--- Selected text ---
But he said the rioting in Charleston is ironic because the city has been struggling to get to a better place. He cited an city council apology for Charleston's role in slavery and a racial bias audit conducted last year for Charleston's police force.

"We're all angry about this horrific murder of George Floyd in Minneapolis, but y'all last night was a sad night in the city of Charleston," Tecklenburg said.

He said they called for a curfew when the first pane of glass was broken.

"With the resources available to us and many bad actors on the scene, the situation clearly got out of control," he said.

He said there were no losses of life or serious injury to first responders or to civilians. Though there were a number of fire calls, he said there were no serious fires.

But he said the city will not allow looting and rampant violence to occur.

Tecklenburg was joined by Police Chief Luther Reynolds, who again called Floyd’s death while in police custody “deplorable.”

But of the rioting, he said it is “not the right way to hear the message when you come in here and want to wreak havoc and commit crimes in our city.”

“So, yesterday we had a peaceful protest,” Reynolds said. “And there’s people who’ve come here who are not a part of this city. Who mean harm to our city. So we went yesterday from having a peaceful protest with family members, children, different races different ethnic backgrounds, very diverse group of people who wanted to be heard, to a smaller subset of people who wanted to commit crimes.”

He said some of his officers logged 20 miles Saturday night as they tried to push back rioters and clear the city.

“I had officers who were hit by bottles and rocks and bricks,” Reynolds said. “And I can promise you we’ll have a different footprint tonight. We have gas. We have Grenadiers. We have a lot of sets of handcuffs we a lot of mobile field force teams. And if we have to. We’re going to take a little bit of a different approach tonight. And we’re going to be making arrests.”
--- Information provided ---
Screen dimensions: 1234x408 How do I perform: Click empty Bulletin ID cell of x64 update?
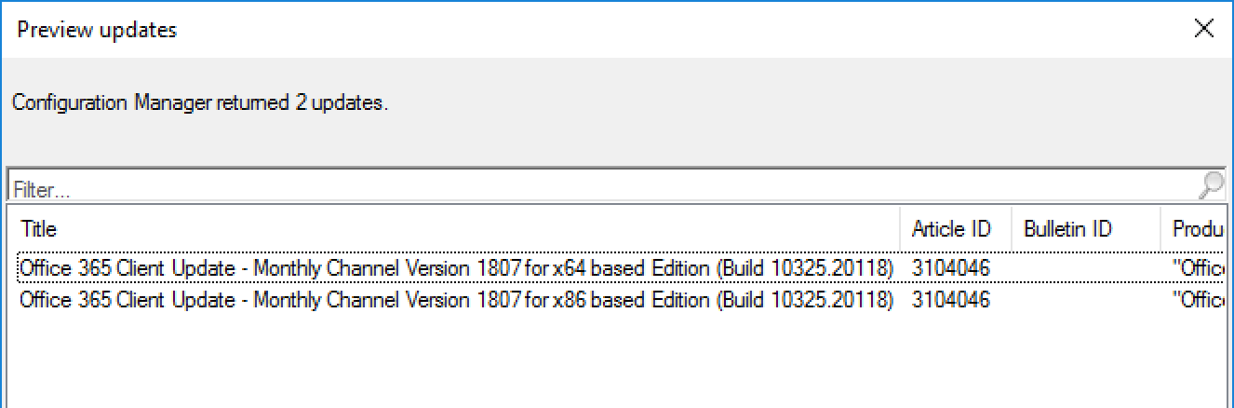pyautogui.click(x=1084, y=269)
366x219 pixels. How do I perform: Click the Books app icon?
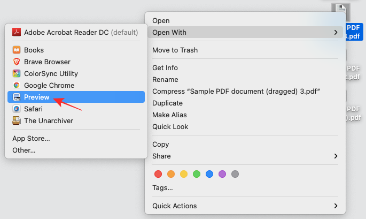click(x=17, y=50)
---
*Given task*
Write out the passage on the Charleston riots word for word, beginning at the words that contain "But he said the rioting" and stopping after "violence to occur.". The lines have nothing to do with the passage on the Charleston riots.

*The result*
But he said the rioting in Charleston is ironic because the city has been struggling to get to a better place. He cited an city council apology for Charleston's role in slavery and a racial bias audit conducted last year for Charleston's police force.

"We're all angry about this horrific murder of George Floyd in Minneapolis, but y'all last night was a sad night in the city of Charleston," Tecklenburg said.

He said they called for a curfew when the first pane of glass was broken.

"With the resources available to us and many bad actors on the scene, the situation clearly got out of control," he said.

He said there were no losses of life or serious injury to first responders or to civilians. Though there were a number of fire calls, he said there were no serious fires.

But he said the city will not allow looting and rampant violence to occur.